The proposal harks back to a traditional Balinese festival when everything is switched off and shut down for 24 hours, to try to persuade demons that the island is uninhabited and thus without fresh souls for them to steal.
“We learn from our ancestors to respect the wishes of nature,” said Bhagawandwija, a 63-year-old priest who has been handing out leaflets outside the international climate change conference taking place here.
“Imagine if all the countries in the world observed one day of silence!”
Tourism Minister Jero Wacik said many locals on this resort island, which has long attracted visitors from around the globe, believe the world should copy the festival’s silence.
“Many people in Bali propose that if possible the world has a silent day – not working, all electricity off,” he told reporters. “We save one day.”
In the island’s rich Hindu heritage, the Nyepi festival is the time when evil spirits return to Earth. To persuade them there are no souls left to haunt, Bali shuts down almost entirely.
All restaurants and discos close, to the great annoyance of tourists, who do not realize they are being protected from malignant forces.
Airliners are grounded and the roads are deserted.
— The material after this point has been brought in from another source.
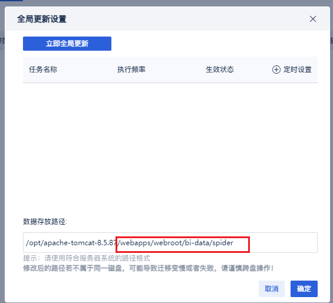Confirm settings with the 确定 button

(304, 289)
It is forbidden to turn on lights, make a fire – or even make a noise.
If that seems too drastic a measure to take, local newspapers have been stressing to conference delegates the concept of “Tri Hita Karana,” or the need for harmony with the environment.
According to another Balinese custom, anyone who cuts down one tree is obliged to re-plant 10, said Ida Pedanda Gede Ketut Sebali Tianyar Arimbawa, president of Indonesia’s highest Hindu authority.
He too is convinced that ancestral traditions can provide solutions to the woes of global warming – and points to the subaks or traditional irrigation systems that have watered Bali’s rice terraces for centuries.
The 1,200 subaks in Bali allow water, which comes mainly from four high-level lakes, to flow gently downhill between paddy fields laid in terraces and bordered by irrigation channels.
“The subak is the best irrigation system in the world,” he says.
And even after our lives have ended, we can still make a difference.
Cremation, he says, is simply “the best way of returning to nature.”